The UK Covid-19 Inquiry is now well advanced, with four reports published and six more expected. The Inquiry was formally established on 28 June 2022 and has cost more than £200 million.
In Wales, questions remain about how the Inquiry’s findings should be scrutinised and whether any additional Wales-specific process is needed. While Plaid Cymru previously called for a Wales-specific Covid inquiry, its current position is to support a more targeted review of Wales’s Covid response. This article summarises the latest position and outlines how current and future findings could be scrutinised by the Senedd.
Where has the UK Covid-19 Inquiry reached?
The UK Covid-19 Inquiry has so far published reports on four modules:

Source: Structure of the Inquiry - UK Covid-19 Inquiry
According to the Inquiry, six further reports are expected. Module 5, on procurement, is expected in summer 2026. The remaining active modules are:
- Procurement: Module 5 examines the procurement and distribution of key healthcare equipment and supplies across the UK, including PPE, ventilators, oxygen, and UK-wide procurement of lateral flow and PCR tests.

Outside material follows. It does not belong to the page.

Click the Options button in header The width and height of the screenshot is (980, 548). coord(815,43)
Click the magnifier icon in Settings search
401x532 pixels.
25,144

- The care sector: Module 6 examines the impact of the pandemic on the adult social care sector across the UK, including the consequences of government decision-making for those living and working in care settings and the sector’s capacity to respond.
- Test, trace and isolate: Module 7 examines the testing, tracing and isolation systems used across the UK, including the policies and technologies deployed, key decisions taken, public compliance and the preservation of future capability.
- Children and young people: Module 8 examines the impact of the pandemic on children and young people across the UK, including the extent to which their needs were considered in decision-making and the longer-term consequences for education, health and wellbeing.
- Economic response: Module 9 examines the economic interventions taken by the UK Government and devolved administrations in response to the pandemic, including support for businesses, jobs, the self-employed, vulnerable people and public services.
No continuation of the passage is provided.